LONDON had hundreds of thousands marching last Saturday in support of a second EU referendum. A far more impressive demonstration of people power was to be found in Glasgow this week as striking council staff took to the streets to demand equal pay.

At first I could not work out why the photographs of the protest so gladdened the heart. Certainly, the cause was just, the marchers determined. Then it struck me. They were almost all women. When was the last time women in Glasgow strolled down the street like this, like they owned the place?

These women were not doing the Glasgow “scurry”, as practised by their mothers and grandmothers before them: hunched down, heading into the wind, rushing from one thing to another as if on the run. They were out there, heads up, cool as you like. How gallus; how wonderful; and yes, how depressing something as simple as walking down the street should be so remarkable.

A report published this week by the Commons’ Women and Equalities Committee confirmed what most women and girls already know: we have to be careful out there. We should not need to, it is not us causing the problem, but we do. The committee found that sexual harassment in public places was “a routine and sometimes relentless experience” for women and girls. It took several forms, from catcalling to assault, and there was a new, worrying trend of men watching porn on trains and buses. In total, 64% of women surveyed said they had experienced harassment, with almost the same proportion feeling unsafe on the streets and on public transport, in bars, clubs, and parks.

The report followed a survey by the children’s charity Plan International UK which found one in three girls had been harassed while wearing school uniform, and a quarter reported being filmed or photographed by a stranger. One 17-year-old said: “It has just become normal.”

Women have long known it can be a battlefield out there, but who knew it was such a sewer? And why is this age old problem not only persisting but appearing to grow worse?

━━━━━━

YOUR TASKS:
**1.** In the article on street harassment, what share of surveyed women said they had experienced harassment?
**2.** Reproduce the stretch of the article on street harassment from "Women have long" through "to grow worse?".

INFORMATION SUPPLIED:
━━━━━━

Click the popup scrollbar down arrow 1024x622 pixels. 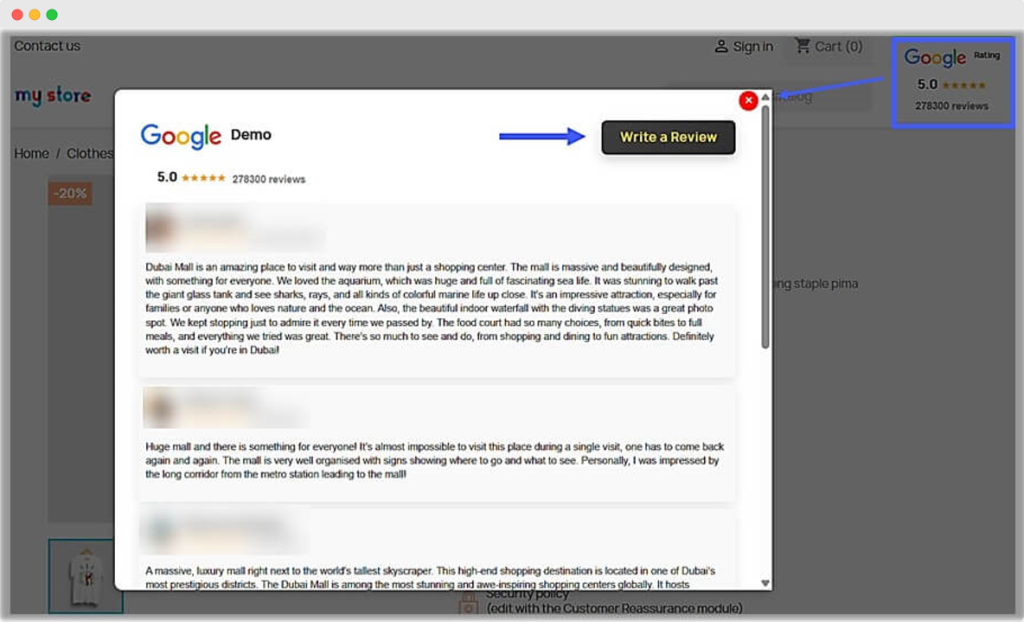(765, 583)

━━━━━━

OUTPUTS BY TASK:
**1.** 64%

**2.**
Women have long known it can be a battlefield out there, but who knew it was such a sewer? And why is this age old problem not only persisting but appearing to grow worse?